#### Exercise inputs ####

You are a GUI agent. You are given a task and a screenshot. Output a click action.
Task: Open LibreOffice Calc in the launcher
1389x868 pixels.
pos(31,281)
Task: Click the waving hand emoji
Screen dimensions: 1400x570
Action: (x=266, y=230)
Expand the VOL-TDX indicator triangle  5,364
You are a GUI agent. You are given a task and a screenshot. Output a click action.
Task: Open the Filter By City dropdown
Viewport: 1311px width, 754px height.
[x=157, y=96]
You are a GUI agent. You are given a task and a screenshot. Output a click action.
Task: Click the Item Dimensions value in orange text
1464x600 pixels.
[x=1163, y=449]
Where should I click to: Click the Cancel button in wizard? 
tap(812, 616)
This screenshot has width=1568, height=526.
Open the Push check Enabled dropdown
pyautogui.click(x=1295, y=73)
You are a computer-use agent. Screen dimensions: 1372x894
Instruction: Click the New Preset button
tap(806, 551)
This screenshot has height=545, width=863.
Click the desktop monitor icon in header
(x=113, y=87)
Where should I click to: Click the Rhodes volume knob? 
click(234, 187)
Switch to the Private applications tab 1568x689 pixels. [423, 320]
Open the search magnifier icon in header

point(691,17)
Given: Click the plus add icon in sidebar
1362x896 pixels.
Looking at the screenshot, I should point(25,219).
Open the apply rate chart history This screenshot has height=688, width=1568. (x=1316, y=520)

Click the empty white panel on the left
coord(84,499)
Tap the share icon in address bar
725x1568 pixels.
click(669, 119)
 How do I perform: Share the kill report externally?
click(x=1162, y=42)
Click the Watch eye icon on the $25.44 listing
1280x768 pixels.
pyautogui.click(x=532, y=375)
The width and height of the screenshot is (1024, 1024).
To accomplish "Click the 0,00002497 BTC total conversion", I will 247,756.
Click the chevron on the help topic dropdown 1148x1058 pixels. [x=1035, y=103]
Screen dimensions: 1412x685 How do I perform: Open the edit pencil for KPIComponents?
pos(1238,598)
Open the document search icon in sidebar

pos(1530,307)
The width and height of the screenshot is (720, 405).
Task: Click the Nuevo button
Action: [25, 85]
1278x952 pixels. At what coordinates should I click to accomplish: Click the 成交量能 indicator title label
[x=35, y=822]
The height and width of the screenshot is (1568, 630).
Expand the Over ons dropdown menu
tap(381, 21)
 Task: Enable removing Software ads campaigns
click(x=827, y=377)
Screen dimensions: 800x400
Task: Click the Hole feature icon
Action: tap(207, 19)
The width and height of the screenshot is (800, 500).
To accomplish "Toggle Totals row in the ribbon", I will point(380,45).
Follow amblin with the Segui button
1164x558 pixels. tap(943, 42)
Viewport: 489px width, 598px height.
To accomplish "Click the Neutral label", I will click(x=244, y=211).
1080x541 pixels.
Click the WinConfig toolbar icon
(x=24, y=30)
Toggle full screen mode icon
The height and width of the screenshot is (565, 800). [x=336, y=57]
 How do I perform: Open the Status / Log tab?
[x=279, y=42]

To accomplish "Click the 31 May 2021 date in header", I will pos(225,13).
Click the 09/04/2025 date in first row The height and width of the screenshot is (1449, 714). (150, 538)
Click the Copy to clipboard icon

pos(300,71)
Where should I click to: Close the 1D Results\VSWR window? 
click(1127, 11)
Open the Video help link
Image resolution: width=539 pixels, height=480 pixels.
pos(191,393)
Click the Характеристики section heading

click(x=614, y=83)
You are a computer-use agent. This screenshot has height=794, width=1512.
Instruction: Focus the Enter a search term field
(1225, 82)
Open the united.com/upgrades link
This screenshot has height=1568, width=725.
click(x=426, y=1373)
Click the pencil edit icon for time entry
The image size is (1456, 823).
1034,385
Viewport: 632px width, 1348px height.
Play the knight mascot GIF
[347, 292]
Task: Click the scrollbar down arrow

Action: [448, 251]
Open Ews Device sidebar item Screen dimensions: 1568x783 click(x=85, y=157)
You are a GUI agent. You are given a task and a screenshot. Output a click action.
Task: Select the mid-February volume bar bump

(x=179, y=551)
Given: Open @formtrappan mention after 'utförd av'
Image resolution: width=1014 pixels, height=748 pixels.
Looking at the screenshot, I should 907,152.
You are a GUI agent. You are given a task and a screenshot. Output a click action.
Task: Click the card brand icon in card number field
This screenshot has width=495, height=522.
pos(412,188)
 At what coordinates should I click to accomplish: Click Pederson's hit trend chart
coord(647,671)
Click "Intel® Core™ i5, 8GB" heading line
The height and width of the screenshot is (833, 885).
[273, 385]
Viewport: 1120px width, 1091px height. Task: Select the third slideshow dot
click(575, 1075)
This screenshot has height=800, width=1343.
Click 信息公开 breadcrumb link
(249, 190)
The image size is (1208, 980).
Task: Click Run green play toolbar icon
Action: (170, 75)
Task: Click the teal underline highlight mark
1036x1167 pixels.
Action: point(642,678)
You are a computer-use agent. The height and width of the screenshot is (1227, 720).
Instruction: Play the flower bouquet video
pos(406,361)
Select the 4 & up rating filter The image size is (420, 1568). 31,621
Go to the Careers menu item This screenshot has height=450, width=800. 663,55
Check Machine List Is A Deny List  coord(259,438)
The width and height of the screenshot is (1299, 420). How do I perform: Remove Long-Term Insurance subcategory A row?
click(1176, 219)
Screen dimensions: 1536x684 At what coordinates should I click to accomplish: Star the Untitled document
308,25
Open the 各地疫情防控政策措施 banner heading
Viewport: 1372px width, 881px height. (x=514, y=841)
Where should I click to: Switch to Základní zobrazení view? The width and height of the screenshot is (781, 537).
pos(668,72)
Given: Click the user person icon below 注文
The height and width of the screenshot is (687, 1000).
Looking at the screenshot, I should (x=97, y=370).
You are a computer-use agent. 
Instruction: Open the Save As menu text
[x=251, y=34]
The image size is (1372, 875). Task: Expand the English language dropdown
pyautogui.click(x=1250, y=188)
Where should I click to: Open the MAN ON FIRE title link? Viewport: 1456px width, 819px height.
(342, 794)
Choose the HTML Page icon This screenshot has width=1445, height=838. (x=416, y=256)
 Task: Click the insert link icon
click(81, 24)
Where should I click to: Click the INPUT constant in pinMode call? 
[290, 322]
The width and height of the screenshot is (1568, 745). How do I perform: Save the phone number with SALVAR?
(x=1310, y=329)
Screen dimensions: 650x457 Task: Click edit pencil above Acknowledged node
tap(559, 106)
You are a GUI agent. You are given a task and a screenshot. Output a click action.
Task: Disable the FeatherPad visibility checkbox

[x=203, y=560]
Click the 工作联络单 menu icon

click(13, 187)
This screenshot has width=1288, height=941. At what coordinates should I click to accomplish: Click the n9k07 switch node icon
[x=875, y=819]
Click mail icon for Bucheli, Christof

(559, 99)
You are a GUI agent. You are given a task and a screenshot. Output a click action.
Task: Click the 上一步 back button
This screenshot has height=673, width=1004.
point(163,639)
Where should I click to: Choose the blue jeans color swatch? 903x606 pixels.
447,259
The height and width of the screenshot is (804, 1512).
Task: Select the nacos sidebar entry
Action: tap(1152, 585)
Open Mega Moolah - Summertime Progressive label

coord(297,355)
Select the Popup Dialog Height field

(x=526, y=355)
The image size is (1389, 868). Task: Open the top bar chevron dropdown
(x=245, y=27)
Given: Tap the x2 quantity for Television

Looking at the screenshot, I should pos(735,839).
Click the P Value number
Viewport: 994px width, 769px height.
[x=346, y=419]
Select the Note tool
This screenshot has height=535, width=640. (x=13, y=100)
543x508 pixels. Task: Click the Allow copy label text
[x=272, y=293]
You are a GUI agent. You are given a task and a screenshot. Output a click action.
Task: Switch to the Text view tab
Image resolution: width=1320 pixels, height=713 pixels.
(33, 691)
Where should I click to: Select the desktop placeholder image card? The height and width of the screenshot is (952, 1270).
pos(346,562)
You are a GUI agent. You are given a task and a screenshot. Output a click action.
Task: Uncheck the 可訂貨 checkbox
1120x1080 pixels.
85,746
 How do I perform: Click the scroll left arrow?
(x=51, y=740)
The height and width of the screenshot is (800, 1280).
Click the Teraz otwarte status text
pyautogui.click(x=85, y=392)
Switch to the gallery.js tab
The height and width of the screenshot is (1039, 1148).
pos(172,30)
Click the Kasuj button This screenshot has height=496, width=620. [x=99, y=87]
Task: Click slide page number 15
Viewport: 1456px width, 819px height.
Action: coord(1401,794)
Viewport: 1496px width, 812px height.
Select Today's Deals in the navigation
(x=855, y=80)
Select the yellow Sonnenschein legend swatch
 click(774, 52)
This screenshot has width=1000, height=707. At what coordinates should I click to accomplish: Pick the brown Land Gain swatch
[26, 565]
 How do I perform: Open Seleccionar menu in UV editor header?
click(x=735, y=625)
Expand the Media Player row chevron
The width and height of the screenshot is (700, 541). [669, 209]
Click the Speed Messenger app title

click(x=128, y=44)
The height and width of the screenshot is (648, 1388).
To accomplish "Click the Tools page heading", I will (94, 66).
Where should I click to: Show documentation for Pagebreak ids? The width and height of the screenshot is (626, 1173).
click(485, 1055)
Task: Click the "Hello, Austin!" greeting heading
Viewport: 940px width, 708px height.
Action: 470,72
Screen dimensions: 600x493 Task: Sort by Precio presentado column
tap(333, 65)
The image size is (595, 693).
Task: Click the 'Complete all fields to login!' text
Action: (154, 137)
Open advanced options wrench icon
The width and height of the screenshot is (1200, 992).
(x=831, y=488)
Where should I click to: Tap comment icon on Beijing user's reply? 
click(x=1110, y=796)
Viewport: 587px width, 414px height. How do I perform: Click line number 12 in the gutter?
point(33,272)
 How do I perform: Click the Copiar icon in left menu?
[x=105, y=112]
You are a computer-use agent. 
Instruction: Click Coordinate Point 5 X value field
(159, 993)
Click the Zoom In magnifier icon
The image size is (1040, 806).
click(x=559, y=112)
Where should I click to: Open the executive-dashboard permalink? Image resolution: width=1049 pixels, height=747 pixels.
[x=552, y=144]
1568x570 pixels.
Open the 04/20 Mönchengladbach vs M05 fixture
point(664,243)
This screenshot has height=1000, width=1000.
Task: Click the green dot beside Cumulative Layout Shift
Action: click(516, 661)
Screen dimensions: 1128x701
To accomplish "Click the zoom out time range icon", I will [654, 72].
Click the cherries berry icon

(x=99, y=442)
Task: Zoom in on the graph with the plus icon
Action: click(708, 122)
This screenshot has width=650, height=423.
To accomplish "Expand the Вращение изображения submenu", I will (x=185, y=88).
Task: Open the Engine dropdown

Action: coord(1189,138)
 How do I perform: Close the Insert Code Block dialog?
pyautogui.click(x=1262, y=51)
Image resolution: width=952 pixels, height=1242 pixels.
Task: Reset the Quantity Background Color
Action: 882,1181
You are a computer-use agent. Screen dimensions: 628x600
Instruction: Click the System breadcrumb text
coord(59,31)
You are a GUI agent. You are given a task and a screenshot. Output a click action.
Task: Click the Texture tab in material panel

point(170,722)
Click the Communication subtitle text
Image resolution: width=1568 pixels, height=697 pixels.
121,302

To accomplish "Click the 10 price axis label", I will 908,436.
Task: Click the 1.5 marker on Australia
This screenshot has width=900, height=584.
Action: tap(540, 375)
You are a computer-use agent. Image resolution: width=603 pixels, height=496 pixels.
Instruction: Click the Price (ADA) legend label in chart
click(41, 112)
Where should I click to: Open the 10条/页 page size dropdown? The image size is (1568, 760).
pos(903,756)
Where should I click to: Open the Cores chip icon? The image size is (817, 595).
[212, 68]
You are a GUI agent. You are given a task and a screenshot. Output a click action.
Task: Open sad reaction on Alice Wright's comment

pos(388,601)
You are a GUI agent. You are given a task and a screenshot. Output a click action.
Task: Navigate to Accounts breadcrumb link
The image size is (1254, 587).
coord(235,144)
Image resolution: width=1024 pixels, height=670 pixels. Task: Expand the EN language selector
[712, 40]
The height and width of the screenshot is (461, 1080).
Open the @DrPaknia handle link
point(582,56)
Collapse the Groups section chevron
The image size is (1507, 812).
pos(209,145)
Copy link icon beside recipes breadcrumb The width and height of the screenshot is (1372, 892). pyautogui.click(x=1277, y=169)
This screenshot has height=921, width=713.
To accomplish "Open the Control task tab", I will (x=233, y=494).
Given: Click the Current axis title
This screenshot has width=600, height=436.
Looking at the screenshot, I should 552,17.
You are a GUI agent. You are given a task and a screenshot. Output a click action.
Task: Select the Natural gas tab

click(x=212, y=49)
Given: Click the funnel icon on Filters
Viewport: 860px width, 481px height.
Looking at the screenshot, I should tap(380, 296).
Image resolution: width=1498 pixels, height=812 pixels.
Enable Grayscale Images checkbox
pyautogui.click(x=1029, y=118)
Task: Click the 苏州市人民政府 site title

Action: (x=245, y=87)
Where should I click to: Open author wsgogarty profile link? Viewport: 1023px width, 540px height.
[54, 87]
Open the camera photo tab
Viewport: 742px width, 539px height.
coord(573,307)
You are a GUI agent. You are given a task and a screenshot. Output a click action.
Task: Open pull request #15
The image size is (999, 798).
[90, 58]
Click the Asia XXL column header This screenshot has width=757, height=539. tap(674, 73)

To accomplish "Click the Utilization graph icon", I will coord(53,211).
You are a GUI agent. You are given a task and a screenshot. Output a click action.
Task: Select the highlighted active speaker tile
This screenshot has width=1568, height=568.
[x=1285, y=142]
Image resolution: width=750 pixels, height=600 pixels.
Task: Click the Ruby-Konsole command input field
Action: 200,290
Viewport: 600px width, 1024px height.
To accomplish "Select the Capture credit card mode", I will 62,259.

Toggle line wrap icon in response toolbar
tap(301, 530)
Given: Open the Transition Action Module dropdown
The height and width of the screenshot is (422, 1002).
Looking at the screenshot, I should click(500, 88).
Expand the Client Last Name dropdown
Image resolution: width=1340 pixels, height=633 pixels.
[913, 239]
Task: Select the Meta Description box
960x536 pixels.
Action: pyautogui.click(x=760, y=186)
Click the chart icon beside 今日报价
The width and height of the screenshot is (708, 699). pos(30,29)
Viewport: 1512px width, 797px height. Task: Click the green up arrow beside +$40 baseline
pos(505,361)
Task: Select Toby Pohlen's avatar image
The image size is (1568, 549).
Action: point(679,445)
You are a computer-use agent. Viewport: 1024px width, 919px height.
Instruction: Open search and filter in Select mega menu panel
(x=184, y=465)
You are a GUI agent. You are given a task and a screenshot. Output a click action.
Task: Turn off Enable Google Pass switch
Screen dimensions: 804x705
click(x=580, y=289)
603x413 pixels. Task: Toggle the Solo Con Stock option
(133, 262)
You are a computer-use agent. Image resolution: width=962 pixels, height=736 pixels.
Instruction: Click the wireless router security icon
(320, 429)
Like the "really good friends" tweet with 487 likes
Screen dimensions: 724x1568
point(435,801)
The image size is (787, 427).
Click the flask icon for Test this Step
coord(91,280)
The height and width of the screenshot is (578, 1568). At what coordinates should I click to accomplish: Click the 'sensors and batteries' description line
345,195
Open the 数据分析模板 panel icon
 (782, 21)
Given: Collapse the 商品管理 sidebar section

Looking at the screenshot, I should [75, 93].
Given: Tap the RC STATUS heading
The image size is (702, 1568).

####

_Short task_: Starting at the beginning of the data and ending at the line that contains "point(691,17)", give those lines again with "dropdown" replaced by "menu" and nothing else changed.

_Written solution_:
You are a GUI agent. You are given a task and a screenshot. Output a click action.
Task: Open LibreOffice Calc in the launcher
1389x868 pixels.
pos(31,281)
Task: Click the waving hand emoji
Screen dimensions: 1400x570
Action: (x=266, y=230)
Expand the VOL-TDX indicator triangle  5,364
You are a GUI agent. You are given a task and a screenshot. Output a click action.
Task: Open the Filter By City menu
Viewport: 1311px width, 754px height.
[x=157, y=96]
You are a GUI agent. You are given a task and a screenshot. Output a click action.
Task: Click the Item Dimensions value in orange text
1464x600 pixels.
[x=1163, y=449]
Where should I click to: Click the Cancel button in wizard? 
tap(812, 616)
This screenshot has width=1568, height=526.
Open the Push check Enabled menu
pyautogui.click(x=1295, y=73)
You are a computer-use agent. Screen dimensions: 1372x894
Instruction: Click the New Preset button
tap(806, 551)
This screenshot has height=545, width=863.
Click the desktop monitor icon in header
(x=113, y=87)
Where should I click to: Click the Rhodes volume knob? 
click(234, 187)
Switch to the Private applications tab 1568x689 pixels. [423, 320]
Open the search magnifier icon in header

point(691,17)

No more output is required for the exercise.